After 3 months of digital monitoring, patients didn’t use their rescue medication quite as often – as judged by a rise in the percentage of SABA-free days, compared with when they began the study. But the change in SABA-free days relative to baseline was more pronounced in the treatment group (19%) than in the control group (6%).

As seen in the other digital monitoring studies, adherence to daily corticosteroids fell with time, but the drop was milder in treated participants (2%) versus the control group (17%). So in this study, digital monitoring plus mobile app reminders and clinician feedback “prevented against fall in adherence to inhaled steroids over time,” Dr. Mosnaim said.

These results are “very encouraging” and offer “proof of concept that this type of remote monitoring could work,” Thanai Pongdee, MD, an allergist-immunologist with the Mayo Clinic in Rochester, Minn., said in an interview. One limitation was that the study was too short to measure exacerbation rates. A yearlong analysis would be “really fascinating because you’d catch all the seasons of the year – all the pollen seasons, all these things that could exacerbate you. Some people’s asthma can be quite seasonal.”

More important, the clinical utility of digital sensors will depend on how physicians choose to use them. If the doctor puts out a “blanket recommendation for using it but doesn’t ask you about it or doesn’t use the data to inform your care, then I think people just lose engagement and lose excitement over it,” Dr. Ramsey said. But if the health care team “asks you about the data or looks at the data with you or shows you how valuable this can be to your care, then I think that changes things.”

Building these analyses and interactions into the clinic workflow isn’t trivial. “If you have this wealth of data coming in, how are you going to look at it?

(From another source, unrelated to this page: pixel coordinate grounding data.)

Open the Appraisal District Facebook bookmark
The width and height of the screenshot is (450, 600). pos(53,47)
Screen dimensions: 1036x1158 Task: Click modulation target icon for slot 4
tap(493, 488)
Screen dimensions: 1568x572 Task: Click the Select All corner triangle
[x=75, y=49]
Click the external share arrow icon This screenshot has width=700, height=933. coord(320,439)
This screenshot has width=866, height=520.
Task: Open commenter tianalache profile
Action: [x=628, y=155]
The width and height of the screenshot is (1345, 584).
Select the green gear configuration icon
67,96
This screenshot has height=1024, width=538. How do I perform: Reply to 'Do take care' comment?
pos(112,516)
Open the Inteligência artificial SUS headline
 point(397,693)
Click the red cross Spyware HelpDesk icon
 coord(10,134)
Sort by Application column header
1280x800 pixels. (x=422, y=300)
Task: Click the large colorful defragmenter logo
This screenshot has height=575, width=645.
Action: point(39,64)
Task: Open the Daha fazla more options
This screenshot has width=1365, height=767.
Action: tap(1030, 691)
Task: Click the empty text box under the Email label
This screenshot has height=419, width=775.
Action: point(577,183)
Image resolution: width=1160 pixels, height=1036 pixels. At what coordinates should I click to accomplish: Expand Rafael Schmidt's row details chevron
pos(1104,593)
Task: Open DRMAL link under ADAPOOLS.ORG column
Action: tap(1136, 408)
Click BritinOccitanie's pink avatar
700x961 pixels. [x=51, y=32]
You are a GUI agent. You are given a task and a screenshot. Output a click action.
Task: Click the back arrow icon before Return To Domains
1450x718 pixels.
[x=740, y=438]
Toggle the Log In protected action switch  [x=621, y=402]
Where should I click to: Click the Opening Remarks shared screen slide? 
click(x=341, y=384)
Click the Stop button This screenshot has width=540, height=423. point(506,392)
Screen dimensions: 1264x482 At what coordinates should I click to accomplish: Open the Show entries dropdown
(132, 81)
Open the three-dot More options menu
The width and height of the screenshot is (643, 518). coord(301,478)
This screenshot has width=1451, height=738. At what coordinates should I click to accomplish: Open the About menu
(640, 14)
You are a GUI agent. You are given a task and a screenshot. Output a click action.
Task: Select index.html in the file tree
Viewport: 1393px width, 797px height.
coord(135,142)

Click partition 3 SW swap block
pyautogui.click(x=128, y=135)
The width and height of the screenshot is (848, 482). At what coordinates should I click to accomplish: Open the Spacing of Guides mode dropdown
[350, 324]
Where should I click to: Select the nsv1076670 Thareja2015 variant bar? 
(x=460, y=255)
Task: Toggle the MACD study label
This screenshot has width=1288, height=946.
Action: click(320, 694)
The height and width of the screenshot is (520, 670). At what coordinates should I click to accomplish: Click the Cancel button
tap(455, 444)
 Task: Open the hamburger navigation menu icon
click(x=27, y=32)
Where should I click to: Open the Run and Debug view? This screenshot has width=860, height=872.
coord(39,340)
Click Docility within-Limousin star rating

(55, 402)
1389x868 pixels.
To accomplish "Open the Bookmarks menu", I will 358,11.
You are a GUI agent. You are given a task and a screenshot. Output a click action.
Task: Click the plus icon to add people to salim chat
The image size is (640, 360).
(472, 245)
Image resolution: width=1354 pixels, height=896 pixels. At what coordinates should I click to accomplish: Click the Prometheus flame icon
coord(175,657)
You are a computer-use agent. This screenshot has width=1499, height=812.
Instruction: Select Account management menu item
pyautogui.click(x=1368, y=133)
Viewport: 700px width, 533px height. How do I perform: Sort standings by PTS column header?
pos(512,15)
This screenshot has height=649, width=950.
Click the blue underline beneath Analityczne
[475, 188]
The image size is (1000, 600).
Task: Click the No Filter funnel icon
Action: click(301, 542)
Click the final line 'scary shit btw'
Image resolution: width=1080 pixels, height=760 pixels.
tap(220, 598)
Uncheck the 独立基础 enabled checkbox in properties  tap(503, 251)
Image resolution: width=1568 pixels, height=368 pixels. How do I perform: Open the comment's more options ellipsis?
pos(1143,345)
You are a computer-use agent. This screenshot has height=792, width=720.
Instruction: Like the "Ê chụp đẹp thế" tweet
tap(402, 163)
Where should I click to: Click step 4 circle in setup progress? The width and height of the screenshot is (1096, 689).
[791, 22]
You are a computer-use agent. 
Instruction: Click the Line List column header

Are you going to have an individual person assigned to this role? How are you going to respond to alerts?” Dr. Anderson asked.

In addition, because some digital monitors issue alerts when a patient’s asthma is not well controlled, some providers worry about liability if “something bad were to happen if you had that data but didn’t act upon it,” he said. Yet he noted that remote data monitoring is already used routinely in other areas of medicine, such as managing diabetes and heart conditions, “and it’s not like people are getting dinged for that stuff.”

Another issue is cost. Insurance only covers digital monitors in select cases, but it’s a bit of a catch-22. Insurers “don’t want to cover it until they get the data, but you can’t get the data until insurance covers it,” said Dr. Anderson, who added that “this year we finally got CPT reimbursement codes for monitoring devices.”

On the whole, studies of digital medication monitors suggest that better outcomes require “a good partnership between the health care provider and the patient,” Dr. Pongdee said. “It wasn’t like you could just put these things on and expect them to help. You still need that personal relationship to get the optimal results. We can have all this technology, but you still can’t take the people out of it.”

Dr. Mosnaim reported receiving current research grant support from GlaxoSmithKline, Novartis, Sanofi-Regeneron, and Teva; and past research grant support from AstraZeneca, Alk-Abello, and Genentech. She is immediate past president of the AAAAI, and directs the board of directors for the American Board of Allergy and Immunology. Dr. Anderson has served as a consultant for Regeneron, GlaxoSmithKline, and AstraZeneca, and has received research support from Colorado Medicaid. Dr. McCulloch and Dr. Ramsey disclosed no relevant financial relationships. Dr. Pongdee serves as an at-large director on the American Academy of Allergy, Asthma and Immunology board of directors. He receives grant funding from GlaxoSmithKline, and the Mayo Clinic is a trial site for GlaxoSmithKline and AstraZeneca.

A version of this article first appeared on Medscape.com.